Merging two arrays

Hi,

in Ruby, I have two arrays:

products = Array.new
products << [“Amazon”,121212,“Harry Potter”]
products << [“Amazon”,242424,“John Grisham”]
products << [“Amazon”,353535,“Michael Crichton”]

links = Array.new
links << [121212,“Amazon Book Clubs”]
links << [242424,“www.amazon.com/johngrisham”]
links << [353535,“www.amazon.com/somelink”]

I would like to merge these two arrays. The article number is to be the
identifier.

Thus, I would like an array like this as the result:
[“Amazon”,121212,“Harry Potter”,“Amazon Book Clubs”]

Any help greatly appreciated.

Cheers, Chris

On Sep 22, 2008, at 9:02 AM, Chris C. wrote:

links << [121212,“Amazon Book Clubs”]
Any help greatly appreciated.

Cheers, Chris

Treat links as an associative array, and use something like:

products.collect! {|p| p << links.assoc(p[1])[1] }

I.e., look at the docs for Array#assoc

-Rob

Rob B. http://agileconsultingllc.com
[email protected]

On Mon, Sep 22, 2008 at 3:02 PM, Chris C. [email protected] wrote:

links << [121212,“www.amazon.com/abc”]
links << [242424,“www.amazon.com/johngrisham”]
links << [353535,“www.amazon.com/somelink”]

I would like to merge these two arrays. The article number is to be the
identifier.

Thus, I would like an array like this as the result:
[“Amazon”,121212,“Harry Potter”,“Amazon Book Clubs”]

I assume you mean you want an array of three entries like the above one:

irb(main):017:0> products.map {|x| x + links.assoc(x[1])[1…-1]}
=> [[“Amazon”, 121212, “Harry Potter”, “Amazon Book Clubs”],
[“Amazon”, 242424, “John Grisham”, “www.amazon.com/johngrisham”],
[“Amazon”, 353535, “Michael Crichton”, “www.amazon.com/somelink”]]

The method assumes that in the products array, the id is in index 1,
and in the links array it’s in index 0.
Anyway, if you need to do many operations based on the id I suggest
using a hash with the id as the key
and an array (or Struct) as the value.

Hope this helps,

Jesus.

Chris C. wrote:

I would like to merge these two arrays. The article number is to be
the identifier.

Thus, I would like an array like this as the result:
[“Amazon”,121212,“Harry Potter”,“Amazon Book Clubs”]

products.each do |product|
id = product[1]
links.each do |link|
if link[0] == id
product << link[1]
end
end
end

This will append the corresponding urls from the “links” array to the
individual arrays held in the “products” array.

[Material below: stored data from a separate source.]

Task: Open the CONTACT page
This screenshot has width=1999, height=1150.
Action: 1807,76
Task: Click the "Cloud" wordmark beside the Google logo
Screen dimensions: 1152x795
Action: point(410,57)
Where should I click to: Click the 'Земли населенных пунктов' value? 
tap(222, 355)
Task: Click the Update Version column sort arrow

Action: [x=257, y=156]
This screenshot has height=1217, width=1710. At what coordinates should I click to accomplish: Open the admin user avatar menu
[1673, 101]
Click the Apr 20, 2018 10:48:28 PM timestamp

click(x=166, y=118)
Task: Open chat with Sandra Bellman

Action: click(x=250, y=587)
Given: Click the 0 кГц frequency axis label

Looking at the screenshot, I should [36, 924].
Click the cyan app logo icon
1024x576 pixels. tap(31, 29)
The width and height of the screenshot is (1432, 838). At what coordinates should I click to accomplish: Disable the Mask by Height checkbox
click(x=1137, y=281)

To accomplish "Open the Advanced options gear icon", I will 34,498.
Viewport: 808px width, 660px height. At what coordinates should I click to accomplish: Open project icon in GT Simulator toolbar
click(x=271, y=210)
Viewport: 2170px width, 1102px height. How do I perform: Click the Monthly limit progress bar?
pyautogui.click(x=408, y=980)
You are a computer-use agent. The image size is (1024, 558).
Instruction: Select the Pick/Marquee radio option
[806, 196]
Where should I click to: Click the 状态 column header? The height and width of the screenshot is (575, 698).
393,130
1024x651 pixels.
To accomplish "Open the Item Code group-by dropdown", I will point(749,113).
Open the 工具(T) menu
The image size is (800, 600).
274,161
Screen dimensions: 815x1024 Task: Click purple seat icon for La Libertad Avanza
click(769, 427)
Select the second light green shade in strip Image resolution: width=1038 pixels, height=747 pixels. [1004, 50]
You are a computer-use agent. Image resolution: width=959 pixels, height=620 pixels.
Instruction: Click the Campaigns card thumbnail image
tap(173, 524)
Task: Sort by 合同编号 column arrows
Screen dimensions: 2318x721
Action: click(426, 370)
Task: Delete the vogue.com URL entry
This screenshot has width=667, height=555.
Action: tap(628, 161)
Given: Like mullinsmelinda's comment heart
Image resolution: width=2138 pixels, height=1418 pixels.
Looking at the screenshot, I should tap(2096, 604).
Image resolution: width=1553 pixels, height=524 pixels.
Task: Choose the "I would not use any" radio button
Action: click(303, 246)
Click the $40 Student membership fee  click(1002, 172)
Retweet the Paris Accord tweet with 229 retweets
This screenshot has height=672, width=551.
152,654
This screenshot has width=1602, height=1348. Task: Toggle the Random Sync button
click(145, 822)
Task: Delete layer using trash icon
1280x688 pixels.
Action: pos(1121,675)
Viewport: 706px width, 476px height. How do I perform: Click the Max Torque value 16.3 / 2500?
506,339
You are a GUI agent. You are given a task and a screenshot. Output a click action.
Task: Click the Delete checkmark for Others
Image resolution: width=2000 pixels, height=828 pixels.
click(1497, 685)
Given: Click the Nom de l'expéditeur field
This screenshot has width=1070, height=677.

However, since you are already using an id, you might consider using a
hash of hashes to store your data, for example:

products = {
121212 => {
:source => “Amazon”,
:author => “John Grisham”,
:url => nil
}
}

Later you can just change the :url value of an identified entry, using

products[121212][:url] = “www.amazon.com/johngrisham

This will avoid having your data scattered about over numerous arrays
and having to remember which field in which array holds the id value.
Using hashes might be more straightforward in this case.

Henning

Chris C. wrote:

I would like to merge these two arrays. The article number is to be the
identifier.

Thus, I would like an array like this as the result:
[“Amazon”,121212,“Harry Potter”,“Amazon Book Clubs”]

Are these two arrays already aligned and of the same size? If so just
iterate using each_with_index, or look at Array#zip

If they are not aligned, or there are items in one list which are not in
the other, then you need to be clearer about your requirements.

  • What do you want to happen if an item is in ‘products’ but not in
    ‘links’, or vice versa?

  • What do you want to happen if there are multiple items in the ‘links’
    list which match an item in the ‘products’ list, or vice versa?

One possibility:

  • iterate across products.
  • a product with no link gives a nil in the link column.
  • a link with no product is ignored.
  • if there are multiple links matching a product, only the first is
    used.

In that case you could just write:

products.each do |product|
link = links.find { |link| link[0] == product[1] }
product[3] = link ? link[1] : nil
end

If your links list is huge, it may be worth building a hash of
article_number=>url first, rather than doing a linear search of the
links array each time round.

But you may wish to consider a couple of other things first:

  • make a class for Product and Link. Then you can say product.ref
    instead of product[1], link.url instead of link[1] etc. The code will be
    much easier to read.

  • consider whether your article numbers are guaranteed unique across all
    suppliers. That is, is there any chance that Amazon have a book 121212
    and Waterstones have a different book that they also call 121212?

If so, maybe you want to change your links structure to

links << [“amazon”,121212,“Amazon Book Clubs”]

In database-speak, (“amazon”,121212) is a composite key.

If the article reference is an ISBN then that may be irrelevant. But
ISBNs need to be strings I believe, due to use of the “X” character.